El clásico sándwich francés con jamón y mantequilla de Lyon

El Baguette Jambon-Beurre es un clásico de la gastronomía francesa que se ha convertido en un ícono de la comida rápida y sencilla en todo el país. Originario de Francia, este sándwich minimalista celebra la calidad de sus ingredientes básicos: una baguette crujiente, jamón de primera calidad y mantequilla cremosa. La versión lionés hace referencia al estilo de Lyon, conocida como la capital gastronómica de Francia, donde se presta especial atención a la calidad de los productos locales.
La belleza de este plato reside en su simplicidad y en el equilibrio perfecto entre texturas y sabores. La baguette debe estar crujiente por fuera y esponjosa por dentro, proporcionando el contraste perfecto con la suavidad de la mantequilla y la textura tierna del jamón.
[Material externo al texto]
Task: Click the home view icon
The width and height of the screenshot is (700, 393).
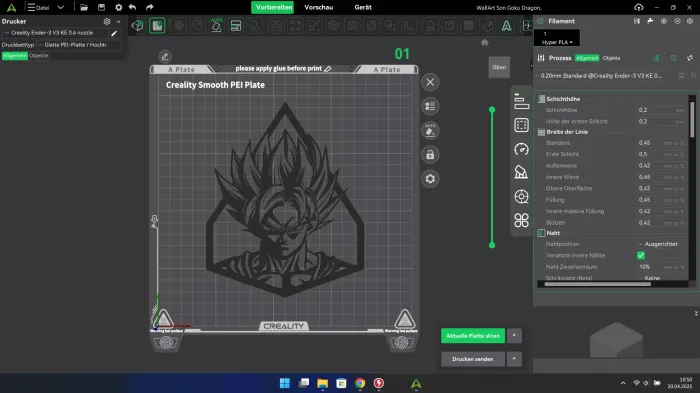Action: click(485, 42)
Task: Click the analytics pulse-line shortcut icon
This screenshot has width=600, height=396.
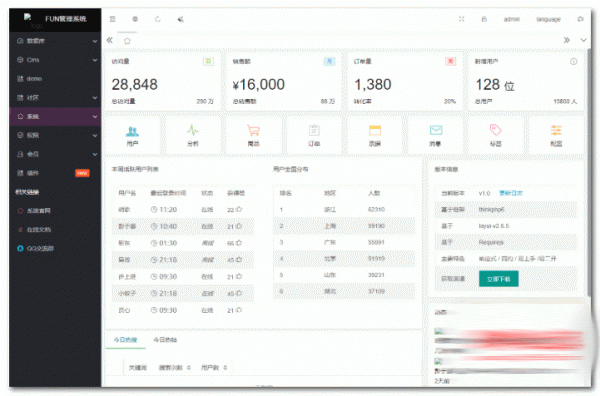Action: tap(193, 130)
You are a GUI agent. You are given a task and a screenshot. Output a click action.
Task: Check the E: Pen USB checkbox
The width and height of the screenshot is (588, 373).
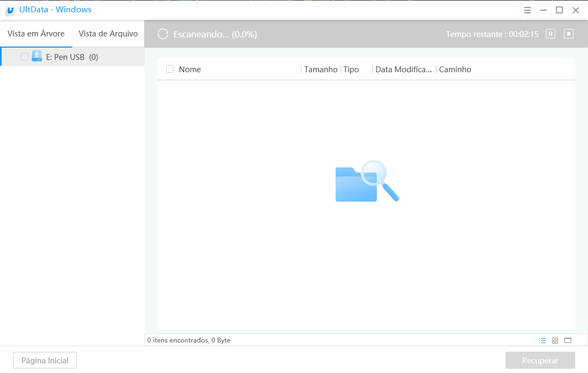click(25, 57)
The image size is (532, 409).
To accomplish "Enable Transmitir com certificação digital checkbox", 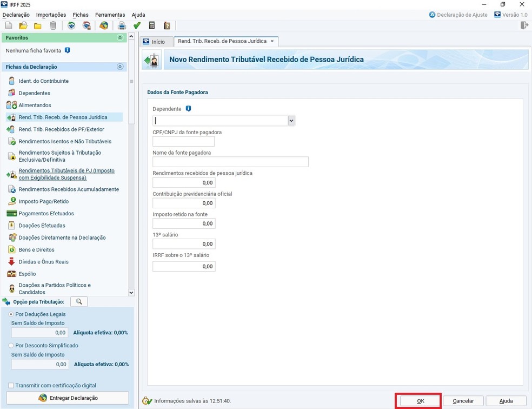I will (x=11, y=386).
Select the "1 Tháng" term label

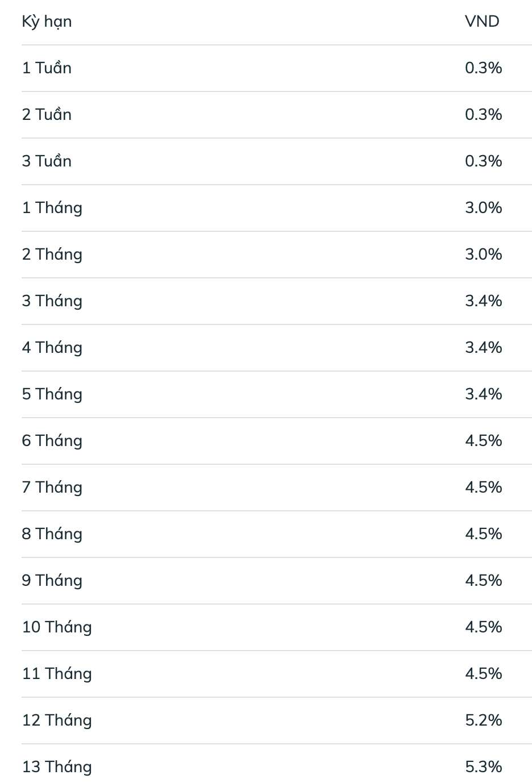pyautogui.click(x=52, y=208)
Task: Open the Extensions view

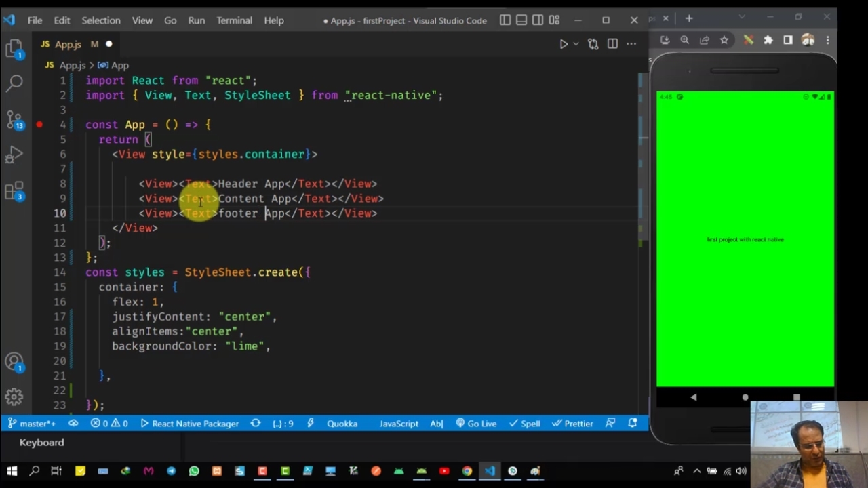Action: 14,192
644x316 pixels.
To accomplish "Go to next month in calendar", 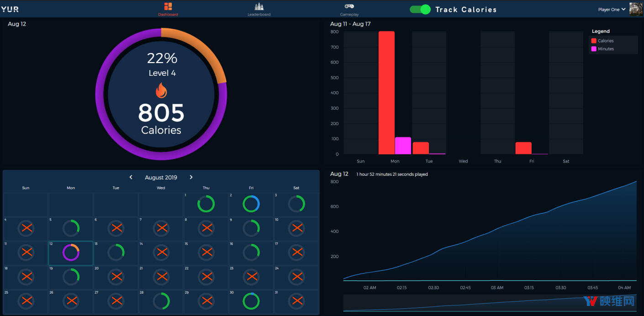I will (x=191, y=177).
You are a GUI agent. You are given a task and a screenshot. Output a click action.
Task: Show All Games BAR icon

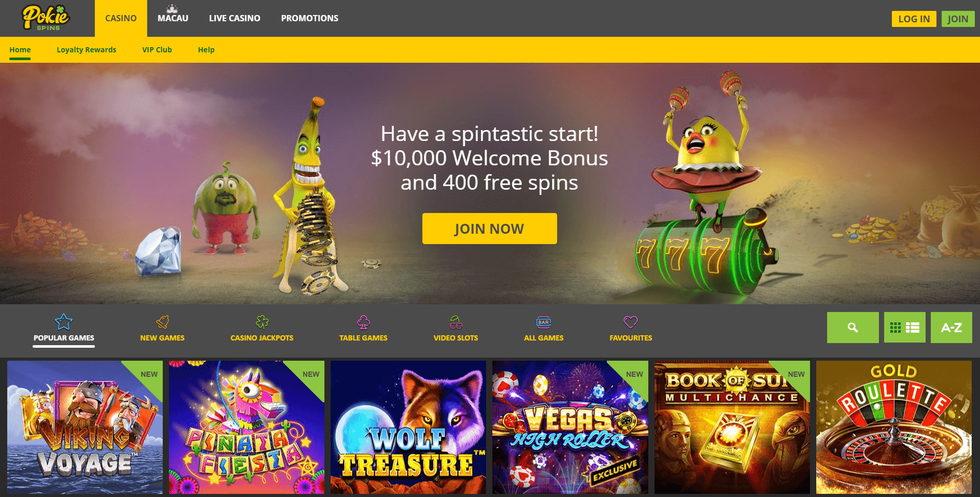(x=544, y=322)
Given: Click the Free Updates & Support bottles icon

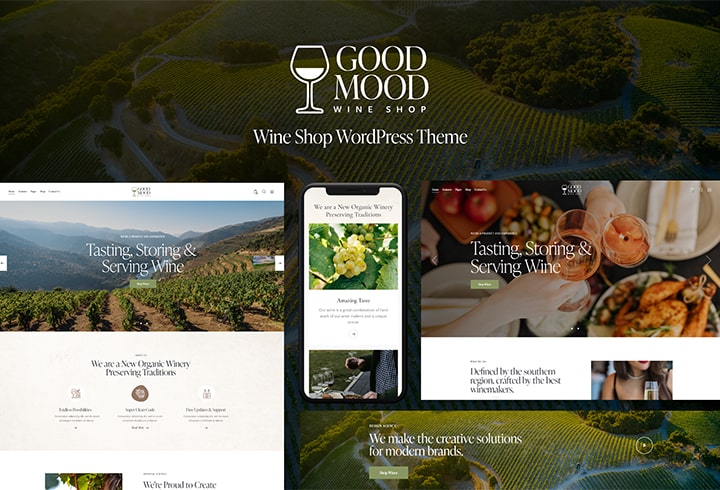Looking at the screenshot, I should click(x=206, y=394).
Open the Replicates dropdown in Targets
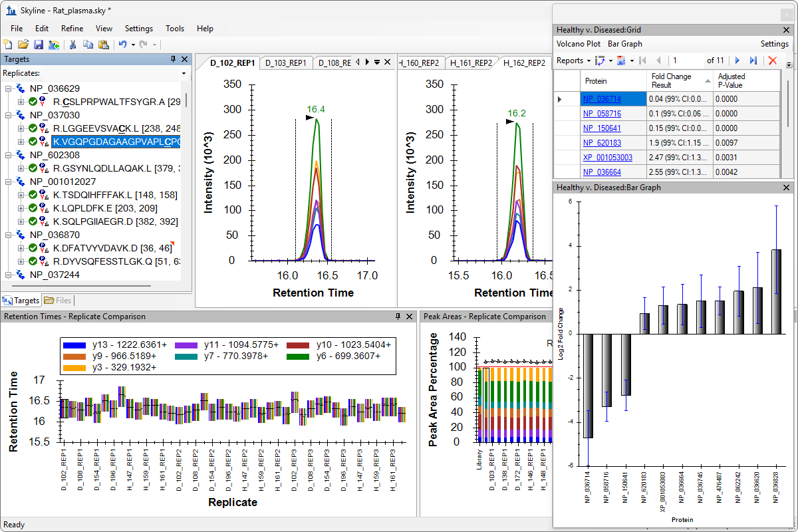The image size is (798, 532). tap(184, 73)
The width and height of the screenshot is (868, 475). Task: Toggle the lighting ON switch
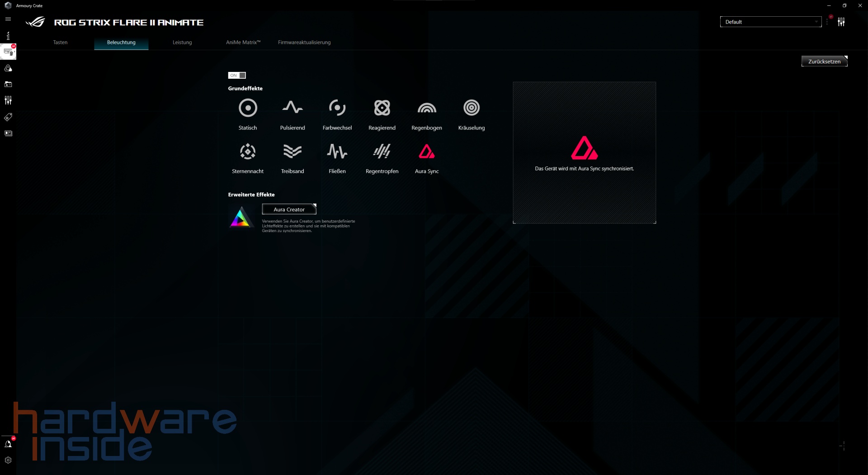[x=237, y=76]
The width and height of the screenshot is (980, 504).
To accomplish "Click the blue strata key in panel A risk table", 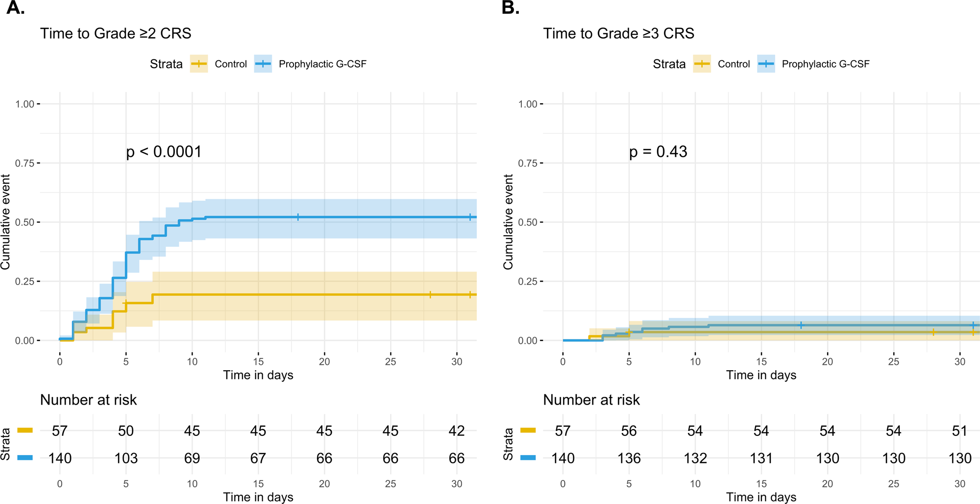I will coord(25,458).
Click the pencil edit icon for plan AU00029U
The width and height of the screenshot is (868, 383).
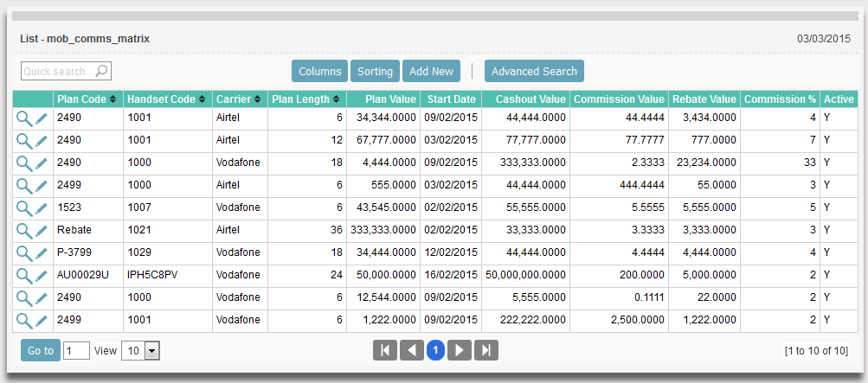42,276
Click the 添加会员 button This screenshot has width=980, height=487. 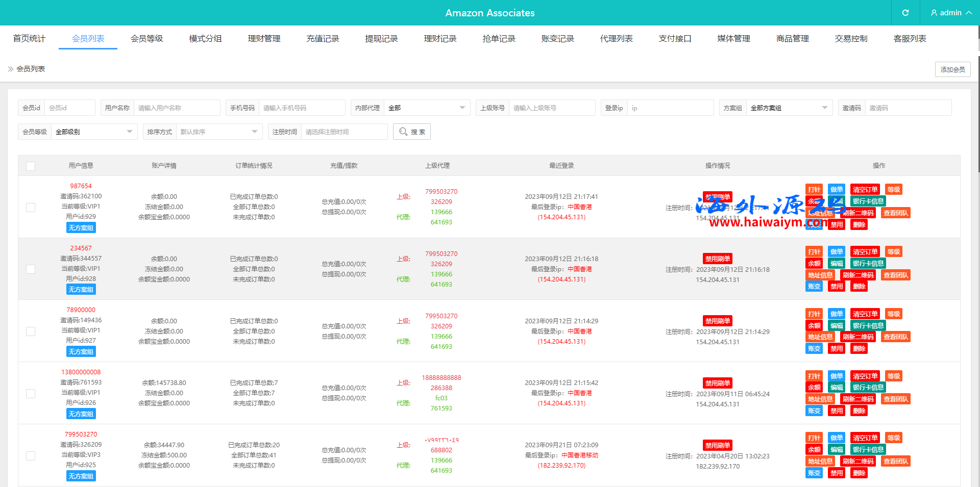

Cada bocado ofrece una combinación de salinidad del jamón, la riqueza cremosa de la mantequilla y el sabor a trigo de la baguette.
Este sándwich es ideal para un almuerzo rápido, un picnic o una merienda informal. Su preparación es tan sencilla que incluso los cocineros más novatos pueden lograr resultados excepcionales. La clave está en seleccionar ingredientes de alta calidad, ya que al haber tan pocos componentes, cada uno debe brillar por sí mismo.
Para la presentación, tradicionalmente se sirve la baguette entera cortada por la mitad longitudinalmente, mostrando las capas de mantequilla y jamón. Se puede acompañar con encurtidos pequeños (cornichons) al lado, que aportan un contraste ácido que corta la grasa de la mantequilla. En Lyon, es común encontrar este sándwich en las boulangeries locales, envuelto en papel de estraza para mantener su frescura.
La versatilidad del Jambon-Beurre permite algunas variaciones regionales, pero la esencia siempre se mantiene. En algunas regiones se añade queso, lechuga o tomate, pero el purista argumenta que la verdadera magia está en la combinación original de solo tres ingredientes. La temperatura también juega un papel importante: la mantequilla debe estar a temperatura ambiente para untarse fácilmente, pero el jamón puede servirse frío o a temperatura ambiente.
Este plato representa la filosofía culinaria francesa de respetar los ingredientes y prepararlos de manera sencilla para resaltar sus cualidades naturales. Es un testimonio de que la comida más simple, cuando está bien ejecutada, puede ser extraordinariamente satisfactoria y deliciosa.
Añade unas lonchas de queso Emmental o Comté sobre el jamón antes de cerrar la baguette.
Sustituye el jamón por rodajas de aguacate maduro y tomate, con una pizca de sal marina.
Añade lechuga fresca, rodajas de tomate y cebolla morada en juliana para un sándwich más sustancioso.
Envuelve bien en papel film o coloca en un recipiente hermético. Consumir en 24 horas. No congelar, ya que la baguette perdería su textura crujiente.